Isilon / isilon_data_insights_connector

Connector to fetch stats from OneFS and push them to InfluxDB/Grafana
MIT License
74 stars 36 forks source link

How to convert to a service #59

Open stacka1 opened 5 years ago

stacka1 commented 5 years ago

How to you convert the collector to a service?

I put together this file under /lib/systemd/system/ but things are working as expected....any advise?

[Unit] Description=Isilon SDK for Grafana After=influxdb.service Requires=influxdb.service StartLimitIntervalSec=350

[Service] Type=simple Restart=always Restart=on-failure RestartSec=30 User=root ExecStart=/root/start-sdk.sh [Install] WantedBy=multi-user.target

fr3man1 commented 5 years ago

I think, that. you cannot convert this daemon-already isi_data_connecto because it uses a module called daemons and then detaches itself from parent pid. In default isi_data_connector there are three execution types : start, stop, restart, but if you look in isi_data_insights_d.py, then there is a daemons.run(), which lets you start a script, without detaching, so you must introduce the run execution type. Check args.action in isi_data_insights_d.py;. if still unclear, let me know.

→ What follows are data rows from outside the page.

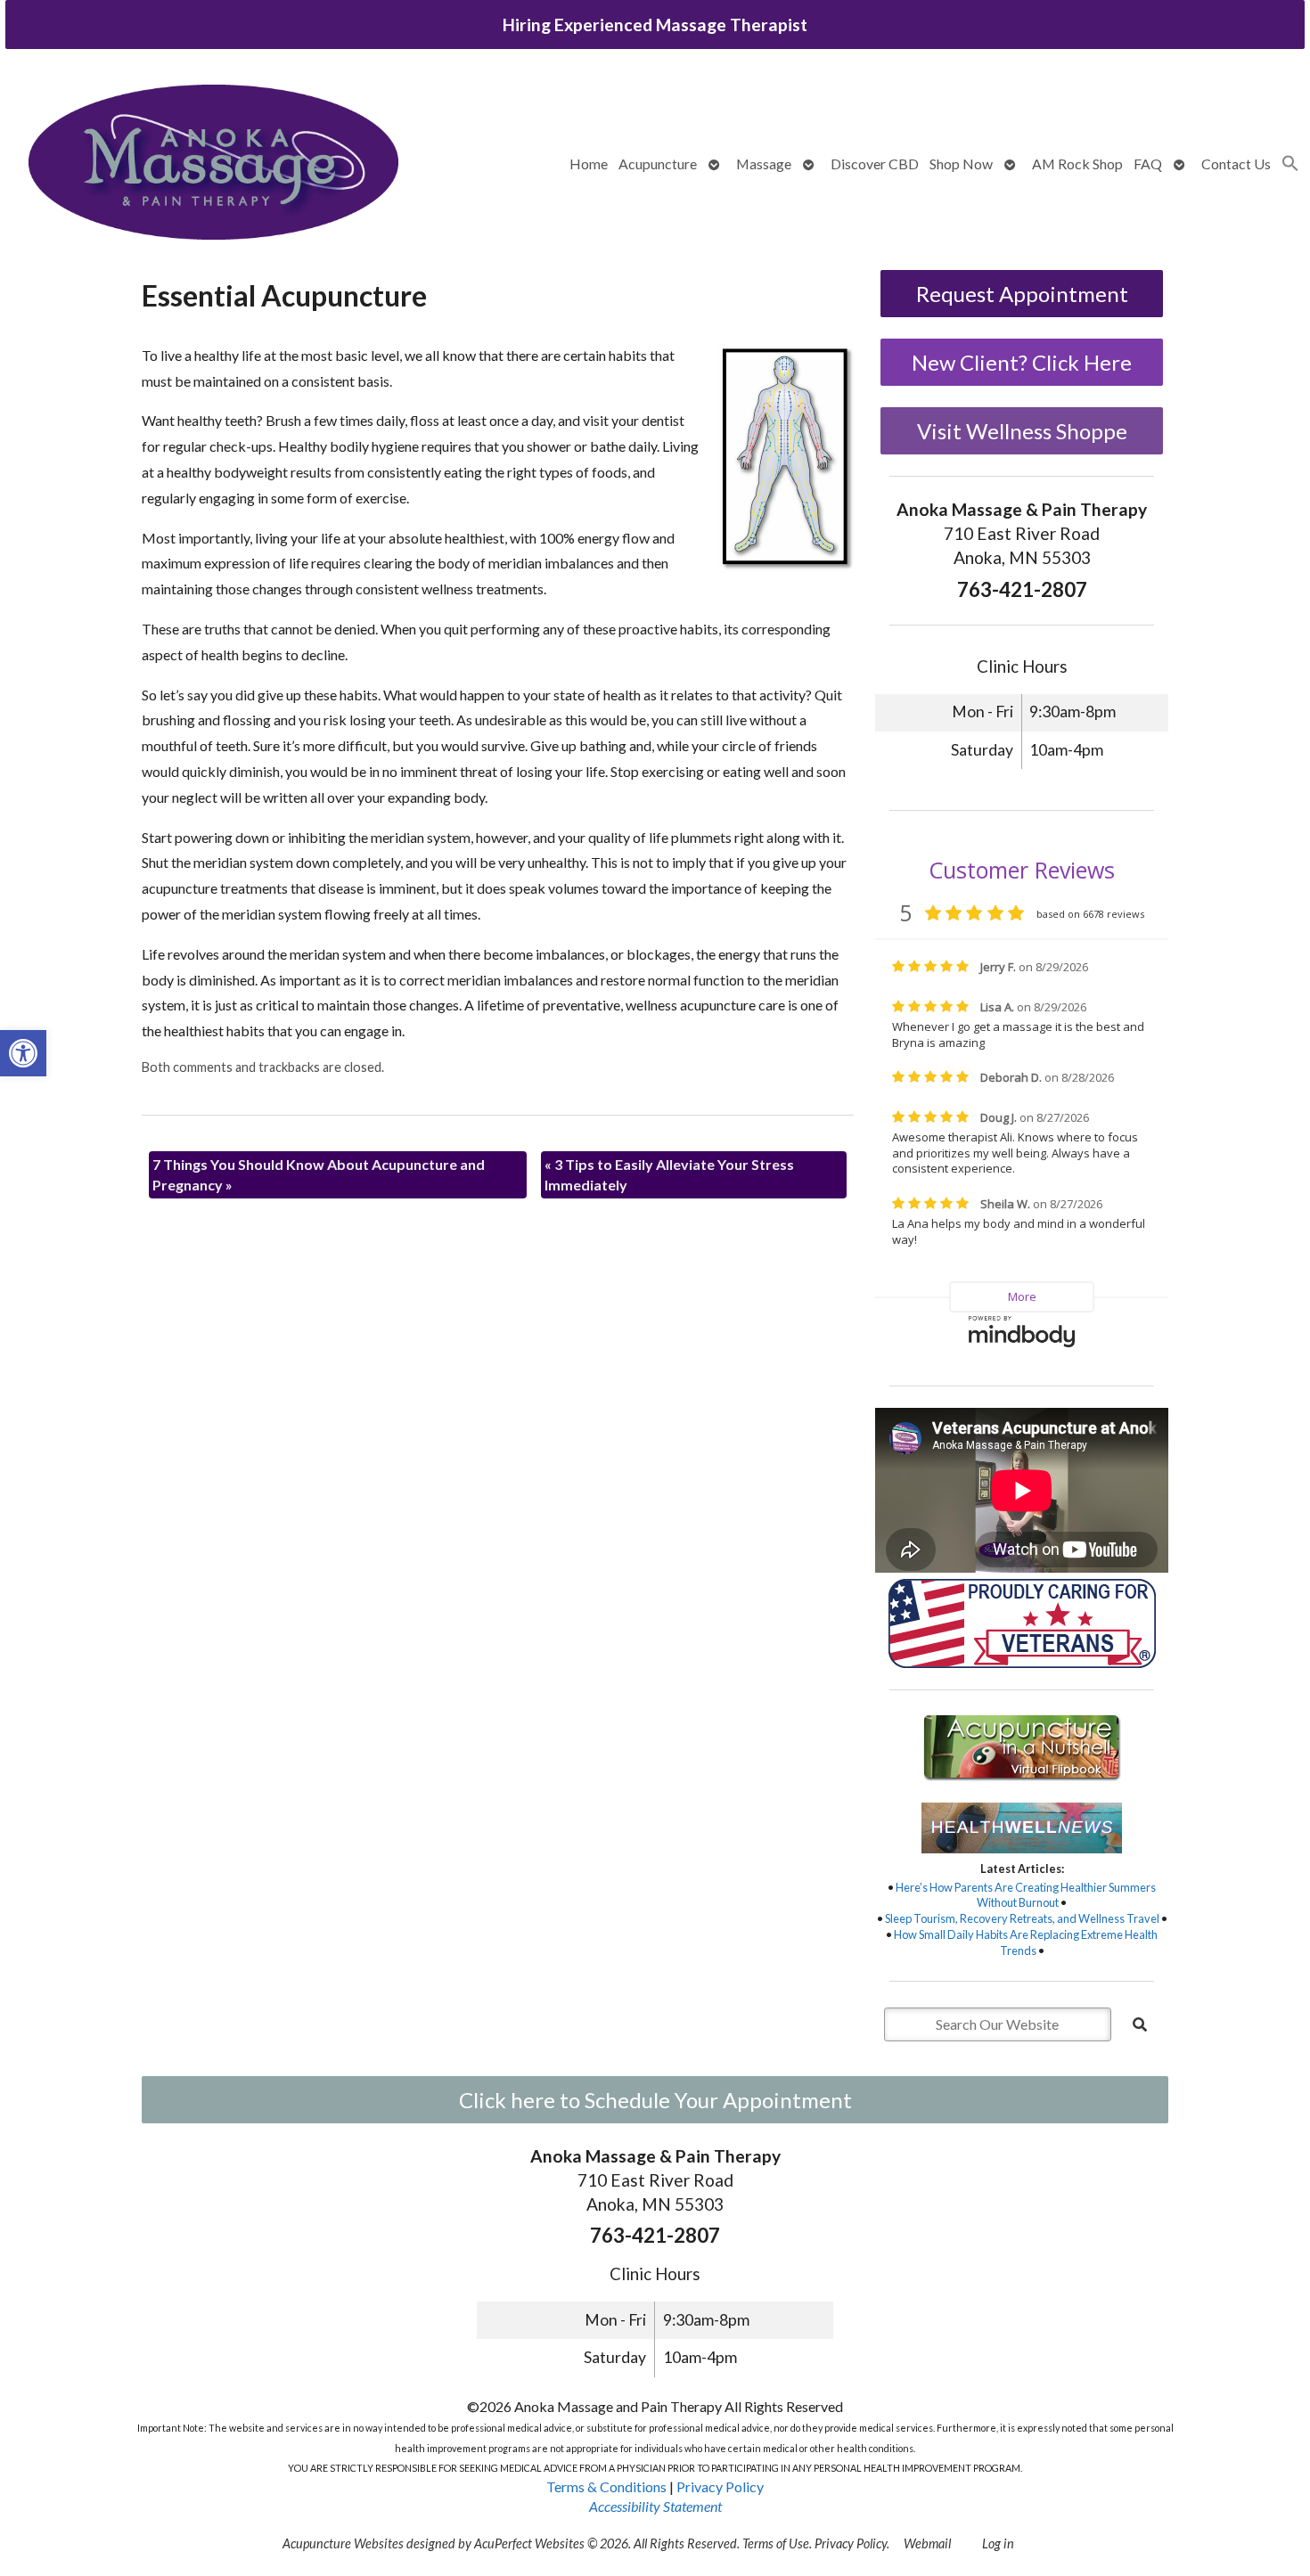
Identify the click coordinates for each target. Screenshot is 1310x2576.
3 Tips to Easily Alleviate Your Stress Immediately (669, 1174)
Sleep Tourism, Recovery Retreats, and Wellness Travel (1022, 1918)
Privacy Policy (720, 2486)
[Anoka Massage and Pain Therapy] (213, 164)
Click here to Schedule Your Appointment (655, 2100)
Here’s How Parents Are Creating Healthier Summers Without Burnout (1026, 1895)
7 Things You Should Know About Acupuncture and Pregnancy (318, 1174)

tenortim commented 4 years ago

Yes, as written, the code already turns itself into a daemon. It would not be difficult to add support for the collector to run in the foreground, but I believe you can already use it under systemd as a service, provided you set the Type to "forking" instead of simple:

If set to forking, it is expected that the process configured with ExecStart= will call fork() as part of its start-up. The parent process is expected to exit when start-up is complete and all communication channels are set up. The child continues to run as the main service process, and the service manager will consider the unit started when the parent process exits. This is the behavior of traditional UNIX services. If this setting is used, it is recommended to also use the PIDFile= option, so that systemd can reliably identify the main process of the service. systemd will proceed with starting follow-up units as soon as the parent process exits.